The Jury Talks Back


NY Times Reconsiders Filibuster

Filed under: Uncategorized — Kevin M @ 9:36 am

On March 29, 2005, the NY Times ran an editorial defending the filibuster, and lamenting its own editorial short-sightedness during the Clinton years:

The Senate, of all places, should be sensitive to the fact that this large and diverse country has never believed in government by an unrestrained majority rule. Its composition is a repudiation of the very idea that the largest number of votes always wins out. The members from places like Rhode Island, Maine or Iowa know that their constituents are given a far larger say than people from New York simply by virtue of the fact that each state has two votes, regardless of population. Indeed, as a recent New Yorker article pointed out, the Democratic senators who have blocked that handful of judicial nominees actually represent substantially more Americans than the Republican majority that wants to see them passed.

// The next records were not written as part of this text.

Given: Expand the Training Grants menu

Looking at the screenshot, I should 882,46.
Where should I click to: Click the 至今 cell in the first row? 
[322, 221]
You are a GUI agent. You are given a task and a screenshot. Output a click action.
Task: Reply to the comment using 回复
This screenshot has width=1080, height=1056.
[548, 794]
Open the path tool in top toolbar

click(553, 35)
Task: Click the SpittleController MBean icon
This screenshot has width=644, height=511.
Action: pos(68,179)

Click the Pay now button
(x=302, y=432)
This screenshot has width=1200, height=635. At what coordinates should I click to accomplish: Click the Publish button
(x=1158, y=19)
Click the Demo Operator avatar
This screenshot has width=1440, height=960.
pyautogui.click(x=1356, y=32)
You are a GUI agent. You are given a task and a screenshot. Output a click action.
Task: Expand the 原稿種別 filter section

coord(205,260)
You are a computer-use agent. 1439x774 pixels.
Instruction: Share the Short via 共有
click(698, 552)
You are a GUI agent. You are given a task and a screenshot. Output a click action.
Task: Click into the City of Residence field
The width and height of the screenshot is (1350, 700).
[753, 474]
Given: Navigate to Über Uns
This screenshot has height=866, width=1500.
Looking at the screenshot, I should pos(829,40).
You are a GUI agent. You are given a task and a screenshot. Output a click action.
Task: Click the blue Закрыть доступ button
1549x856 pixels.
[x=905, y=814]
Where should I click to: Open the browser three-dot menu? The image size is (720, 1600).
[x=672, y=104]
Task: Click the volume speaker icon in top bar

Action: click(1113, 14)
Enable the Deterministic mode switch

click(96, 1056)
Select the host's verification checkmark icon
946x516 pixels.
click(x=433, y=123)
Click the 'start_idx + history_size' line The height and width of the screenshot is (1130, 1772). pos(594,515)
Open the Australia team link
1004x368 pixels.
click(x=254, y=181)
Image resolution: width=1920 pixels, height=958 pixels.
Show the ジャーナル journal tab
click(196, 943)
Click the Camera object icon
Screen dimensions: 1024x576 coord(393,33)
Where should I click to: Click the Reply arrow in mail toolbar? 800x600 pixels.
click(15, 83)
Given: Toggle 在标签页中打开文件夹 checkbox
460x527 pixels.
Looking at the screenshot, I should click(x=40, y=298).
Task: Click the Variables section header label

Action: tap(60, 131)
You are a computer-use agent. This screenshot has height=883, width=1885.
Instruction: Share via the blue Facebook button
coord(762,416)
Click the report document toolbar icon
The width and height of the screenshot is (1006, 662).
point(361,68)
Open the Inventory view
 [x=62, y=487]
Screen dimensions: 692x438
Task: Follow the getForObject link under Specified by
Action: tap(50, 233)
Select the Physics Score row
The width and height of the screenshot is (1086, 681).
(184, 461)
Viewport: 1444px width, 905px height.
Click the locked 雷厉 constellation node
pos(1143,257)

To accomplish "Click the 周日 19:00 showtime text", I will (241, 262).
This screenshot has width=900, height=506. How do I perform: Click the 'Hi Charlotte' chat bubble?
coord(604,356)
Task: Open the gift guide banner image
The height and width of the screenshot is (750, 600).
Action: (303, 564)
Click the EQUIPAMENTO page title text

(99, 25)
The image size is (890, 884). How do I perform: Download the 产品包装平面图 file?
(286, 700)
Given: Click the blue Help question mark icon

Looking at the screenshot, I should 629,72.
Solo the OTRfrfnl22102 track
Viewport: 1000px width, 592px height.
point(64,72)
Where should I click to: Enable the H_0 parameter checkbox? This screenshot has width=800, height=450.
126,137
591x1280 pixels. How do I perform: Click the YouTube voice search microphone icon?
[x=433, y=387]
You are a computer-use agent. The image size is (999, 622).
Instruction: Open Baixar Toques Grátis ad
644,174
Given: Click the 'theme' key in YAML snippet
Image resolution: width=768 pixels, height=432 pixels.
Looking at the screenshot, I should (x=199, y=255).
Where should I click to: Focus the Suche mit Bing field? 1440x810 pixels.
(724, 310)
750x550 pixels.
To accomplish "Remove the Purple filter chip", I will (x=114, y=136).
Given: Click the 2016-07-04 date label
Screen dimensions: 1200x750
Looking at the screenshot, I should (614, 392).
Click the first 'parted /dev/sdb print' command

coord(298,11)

While the filibuster has not traditionally been used to stop judicial confirmations, it seems to us this is a matter in which it’s most important that a large minority of senators has a limited right of veto. Once confirmed, judges can serve for life and will remain on the bench long after Mr. Bush leaves the White House. And there are few responsibilities given to the executive and the legislature that are more important than choosing the members of the third co-equal branch of government. The Senate has an obligation to do everything in its power to ensure the integrity of the process.

A decade ago, this page expressed support for tactics that would have gone even further than the “nuclear option” in eliminating the power of the filibuster. At the time, we had vivid memories of the difficulty that Senate Republicans had given much of Bill Clinton’s early agenda. But we were still wrong. To see the filibuster fully, it’s obviously a good idea to have to live on both sides of it. We hope acknowledging our own error may remind some wavering Republican senators that someday they, too, will be on the other side and in need of all the protections the Senate rules can provide.

How soon they forget.  Today, the Times runs two op-ed pieces against the “the segregationist’s tool”, and gives them prime links on the web site.  The worm begins its turn.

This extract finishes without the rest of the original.